Archive: November, 2014

Unilever’s Sustainable Living Plan

My interest in sustainability was piqued earlier this year when I attended a series of presentations as part of the CIPS Fellows’ Summer Dinner. I summarised the presentations in an article in July called Sustainability and then followed up with some further research in August in More on sustainability.

A recent case study in the Economist drew my attention to Unilever, the Anglo-Dutch consumer-goods giant. I was aware that the founder, William Lever, pioneered the Victorian model of paternalistic business that involved marketing products for their health benefits and providing employees with housing in Port Sunlight, a purpose-built company town on Merseyside. I was interested to learn that their responsible approach to capitalism continues to this day under the leadership of Paul Polman, the current chief executive.

As I’ve previously observed, many sustainability or corporate responsibility plans have been cost reduction programs by another name. They have focused on efficiency measures related to energy consumption and waste reduction. Admittedly some consumer goods organisations such as SABMillar, Coca Cola and Walmart have gone further and included programs for training small farmers in developing countries.

Unilever’s scope is much broader. Polman launched Unilever’s Sustainable Living Plan (USLP) in 2010 with the aim of doubling the size of the business while reducing the environmental footprint and increasing what they call their “positive social impact”.

As part of the strategy, Unilever calculated that almost a quarter of their greenhouse gas foot print came from their suppliers’ production of raw materials and nearly 70% from consumers. Only 10% came from manufacturing, transport, retail and disposal. To achieve their aim they realised that they would have to engage the whole value chain from the sourcing of raw materials to the way consumers use their products.

Unilever is a major player in the agricultural supplies market. They buy around 12% of the world’s black tea, 3% of tomatoes for processing and 3% of the palm oil produced. In 2010, they claimed that only 14% agricultural supplies were “sourced sustainably”. They define this in terms of protecting scarce resources. By sourcing sustainably, they ensure that deforestation, land use and social and community issues are managed responsibly. They also ensure security of supply for their business and reduce costs.

Their progress has been impressive.
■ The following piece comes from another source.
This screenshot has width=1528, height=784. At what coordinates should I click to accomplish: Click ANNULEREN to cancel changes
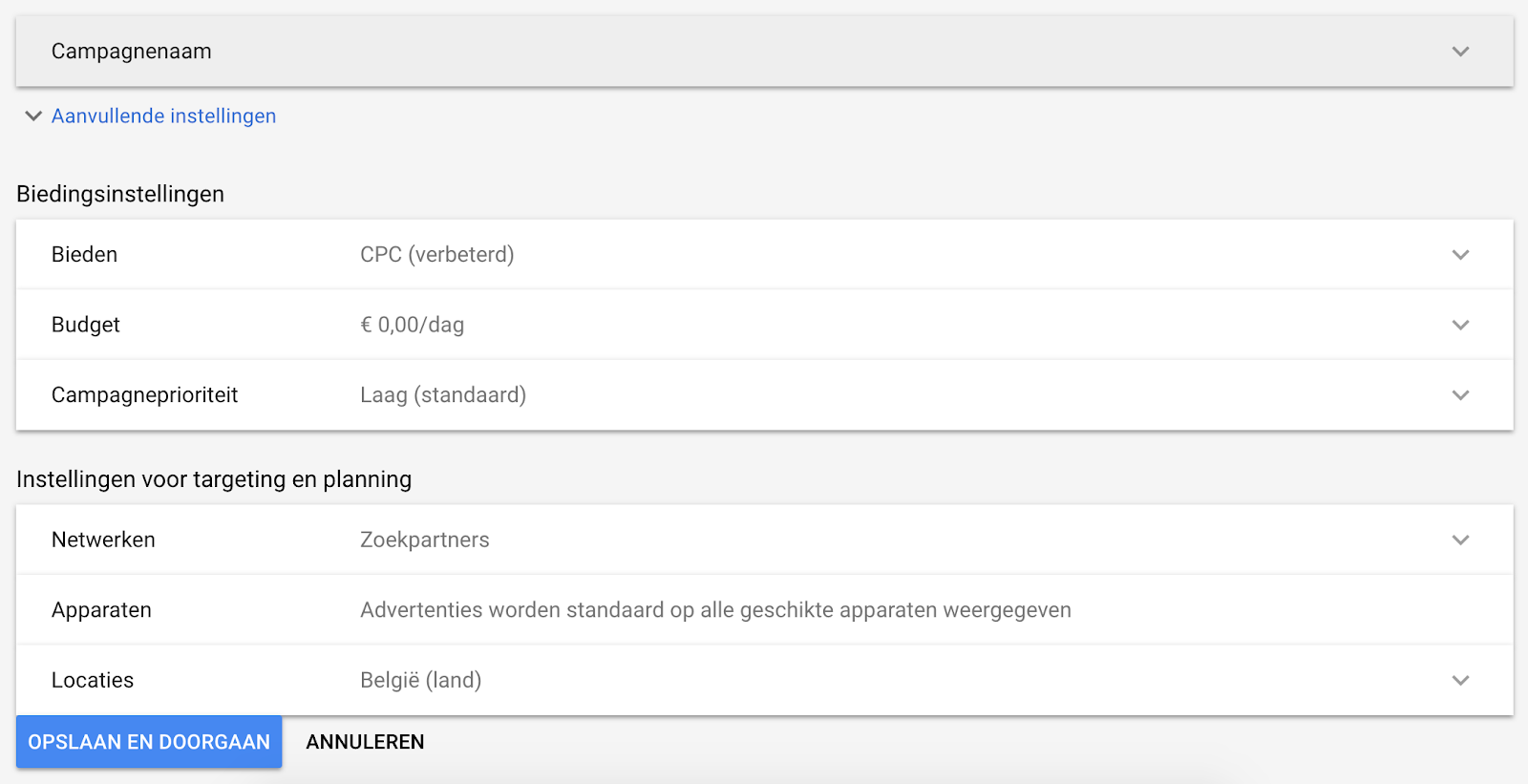point(364,742)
By concentrating on their top ten agricultural raw materials which account for around two thirds of their volumes they now claim that 48% are sourced sustainably.

Unilever have achieved this partly by backing its suppliers’ innovations. For its soup brand, it created a €1m Knorr Sustainable Partnership Fund, which invested in schemes such as drip irrigation for tomatoes in Spain and California that have increased yields and reduced water use.

Marc Engel, Chief Procurement Officer, said that “market transformation can only happen if everyone involved takes responsibility and is held accountable for driving a sustainability agenda. Our progress has been made possible by the commitment and efforts of a number of our strategic suppliers. We will continue to engage with our suppliers, NGOs, governments, RSPO, end users and other industry stakeholders to develop collaborative solutions to halt deforestation, protect peat land, and to drive positive economic and social impact for people and local communities.”

Although I believe in sustainability, I have been skeptical about the way it has been defined and the business cases that have been put forward. By putting sustainability at the heart of its strategy Unilever seem to have overcome many of the issues. Since USLP was launched, Unilever’s share price has risen by more than 40%. And this was during a period when its biggest rival, Procter & Gamble of America, lost its way.

But Unilever appear to have reached a critical point. Its recent annual results disappointed the markets and the share price dropped below the previous year. The early rises appear to have been fuelled by niche investors who focus on environmental issues.

Arguably the biggest challenge will come in the next 5 years as they shift their focus to the smaller suppliers and address health issues such as obesity which some of their brands like Ben & Jerry’s ice cream contribute to causing. A Unilever executive conceded privately that it may require a crisis—such as a spike in food prices like the one in 2007-08—for investors properly to value the new approach. For the time being, it remains an ambitious approach which others should follow.